Análise do Ipea sobre a maior incidência de suicídio de indígenas residentes em Mato Grosso do Sul relaciona a situação aos conflitos fundiários e a violência relacionada aos interesses político-econômicos. “A demanda reprimida pela demarcação de terras indígenas envolve indígenas em confrontos letais e frustra expectativas de melhoria da qualidade de vida diante da morosidade das demarcações”, diz o Ipea.

A psicóloga Vanessa Terena destaca que as condições em que vivem os indígenas de Mato Grosso do Sul formam um ambiente que impossibilita a saúde mental. Além disso, a ciência da psicologia ainda não dispõe de ferramentas suficientes para atender os povos indígenas sem ser atravessada pelas barreiras culturais.

“É inconcebível considerar que uma pessoa em uma aldeia com falta de água, alimentação digna, trabalho e que convive há gerações com a violência, vai ter condições de saúde mental. E é justamente como consequência de toda a realidade que os suicídios aparecem”, afirma a psicóloga indígena.

Por que tratamos tão mal os indígenas?

Mato Grosso do Sul tem mais de 110 mil indígenas autodeclarados, de acordo com o Censo 2022. Mas apesar de representar uma parcela da população, culturalmente os indígenas são vistos como uma espécie de “cidadãos de segunda classe”, como explica o professor e historiador Eronildo Barbosa.
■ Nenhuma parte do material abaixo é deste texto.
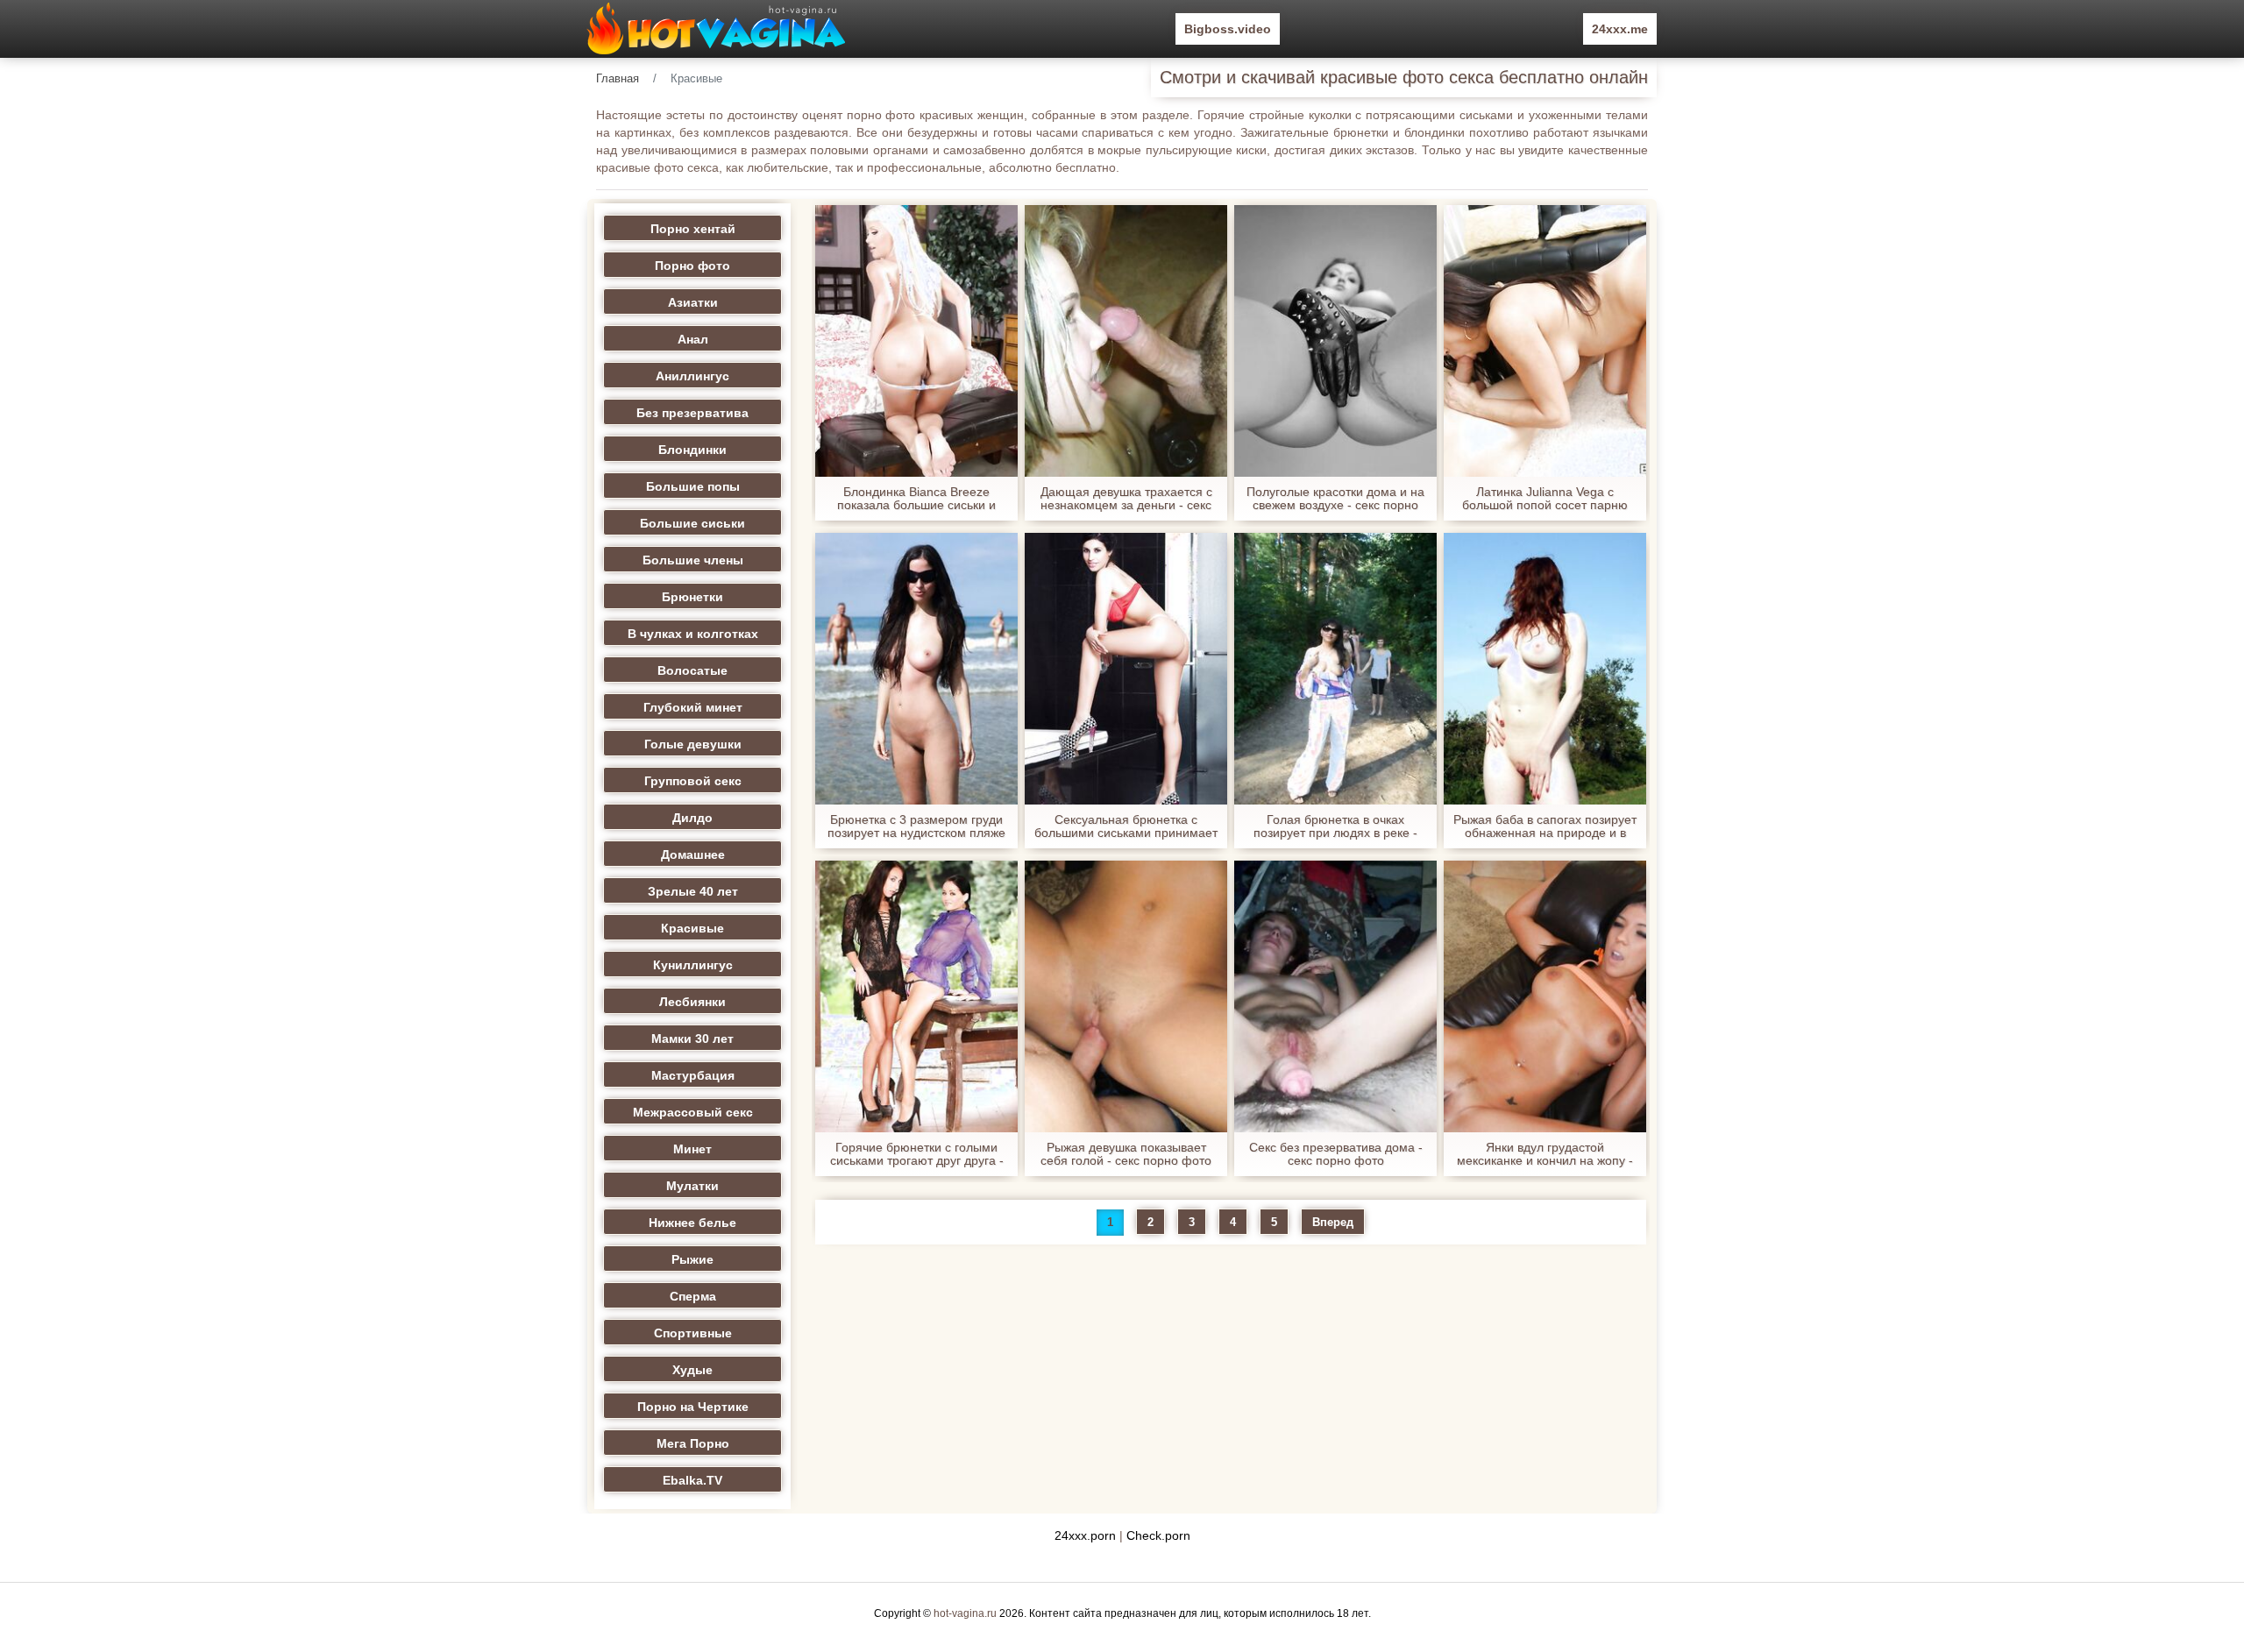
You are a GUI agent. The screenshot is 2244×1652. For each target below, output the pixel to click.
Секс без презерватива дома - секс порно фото (1336, 1154)
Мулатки (692, 1186)
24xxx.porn (1085, 1535)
“Historicamente a gente percebe esse preconceito com os povos indígenas desde a chegada dos portugueses, quando começaram a ser vistos como uma espécie de escravos, só que mais difíceis de lidar do que os negros. Desde aquela época veio a cultura de que indígenas não trabalham ou coisas parecidas”, afirma o historiador.

Ele explica que em Mato Grosso do Sul os indígenas sempre foram tratados em situação análoga a dos escravos e com o avanço da ocupação dos espaços eles começaram a morrer ou fugir, como ocorre até hoje.

“Há na sociedade uma discriminação acentuada em relação aos povos indígenas, que é muito predatória na relação com o pobre em geral. E vemos uma população elitizada que perpetua a relação discriminatória em relação aos povos indígenas, mas não analisa as condições em que eles vivem e são impostas”, afirma.

O pesquisador avalia os avanços dos povos indígenas na sociedade como resultado das políticas de incentivo, visto que os direitos humanos para essa comunidade ainda hoje não são um espaço conquistado e que depende da atuação e boa vontade direta de quem está no poder.

Por fim, Eronildo lembra de Paul McCartney na canção ‘Ebony and Ivory‘, que traduzida para o português, questiona “O ébano e o marfim vivem juntos em perfeita harmonia, lado a lado no teclado do meu piano. Oh, Senhor, por que nós não?